Always confirm the alert was created and explain what conditions will trigger it.`,
    messages: [{ role: 'user', content: message }],
    tools: {
      create_alert: tool({
        description: 'Create a new alert for ski resort conditions',
        inputSchema: valibotSchema(CreateAlertToolInputSchema),
        execute: async ({ resortId, condition }) => {
          const resort = resorts.find((r) => r.id === resortId);
          if (!resort) {
            return {
              success: false,
              error: `Resort "${resortId}" not found`
            };
          }
 
          return {
            success: true,
            alert: {
              resortId,
              resortName: resort.name,
              condition,
              message: `Alert created for ${resort.name}`
            }
          };
        }
      })
    },
    stopWhen: stepCountIs(3)
  });
 
  const encoder = new TextEncoder();
  const stream = new ReadableStream({
    async start(controller) {
      for await (const part of result.fullStream) {
        if (part.type === 'text-delta') {
          controller.enqueue(
            encoder.encode(
              `data: ${JSON.stringify({ type: 'text', content: part.text })}\n\n`
            )
          );
        } else if (part.type === 'tool-result') {
          const toolResult = part.output as {
            success: boolean;
            alert?: unknown;
          };
          if (toolResult.success && toolResult.alert) {
            controller.enqueue(
              encoder.encode(
                `data: ${JSON.stringify({ type: 'alert_created', alert: toolResult.alert })}\n\n`
              )
            );
          }
        }
      }
      controller.enqueue(encoder.encode('data: [DONE]\n\n'));
      controller.close();
    }
  });
 
  return new Response(stream, {
    headers: {
      'Content-Type': 'text/event-stream',
      'Cache-Control': 'no-cache',
      Connection: 'keep-alive'
    }
  });
};

What changed from lesson 2.1:

  1. Added imports: tool, stepCountIs alongside createGateway and streamText from ai, valibotSchema from @ai-sdk/valibot, CreateAlertToolInputSchema from the shared schemas
  2. Used valibotSchema() to wrap the existing Valibot schema for the AI SDK tool's inputSchema
  3. Registered the tool in streamText() with tools: { create_alert: tool({ ... }) }
  4. Added stopWhen: stepCountIs(3) so the model can call the tool, get the result, and write a response
  5. Handle tool-result events in the stream to emit alert_created SSE events
  6. Updated system prompt with instructions for parsing natural language into alert conditions

Troubleshooting

AI responds with text instead of calling the tool

Check your system prompt.
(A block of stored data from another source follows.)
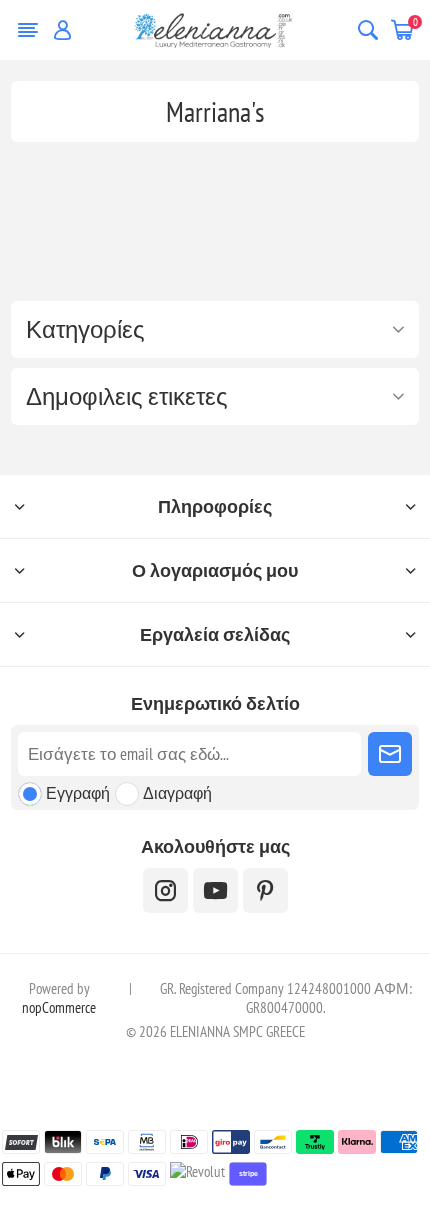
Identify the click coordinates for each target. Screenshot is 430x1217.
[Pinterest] (265, 890)
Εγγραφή (78, 793)
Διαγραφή (177, 793)
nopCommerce (59, 1007)
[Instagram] (165, 890)
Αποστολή (390, 754)
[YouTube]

The model needs explicit instructions about when to use create_alert vs. when to just answer a question. If the prompt doesn't mention the tool or describe when to use it, the model will default to text responses.

Valibot validation error in server logs

The model generated a condition that doesn't match the schema. The stopWhen: stepCountIs(3) gives it multiple rounds to self-correct, but if it keeps failing, make the tool description more specific about the expected condition shapes.

Advanced: Multiple Tools

You can register multiple tools. For example, adding a check_conditions tool that fetches live weather:

tools: {
  create_alert: tool({ /* ... */ }),
  check_conditions: tool({
    description: 'Check current conditions at a ski resort',
    inputSchema: valibotSchema(v.object({
      resortId: v.string()
    })),
    execute: async ({ resortId }) => {
      const resort = resorts.find((r) => r.id === resortId);
      if (!resort) return { error: 'Resort not found' };
      const weather = await fetchWeather(resort);
      return { resort: resort.name, ...weather };
    }
  })
}

With stopWhen: stepCountIs(3), the model could check conditions first, then create an alert based on what it finds.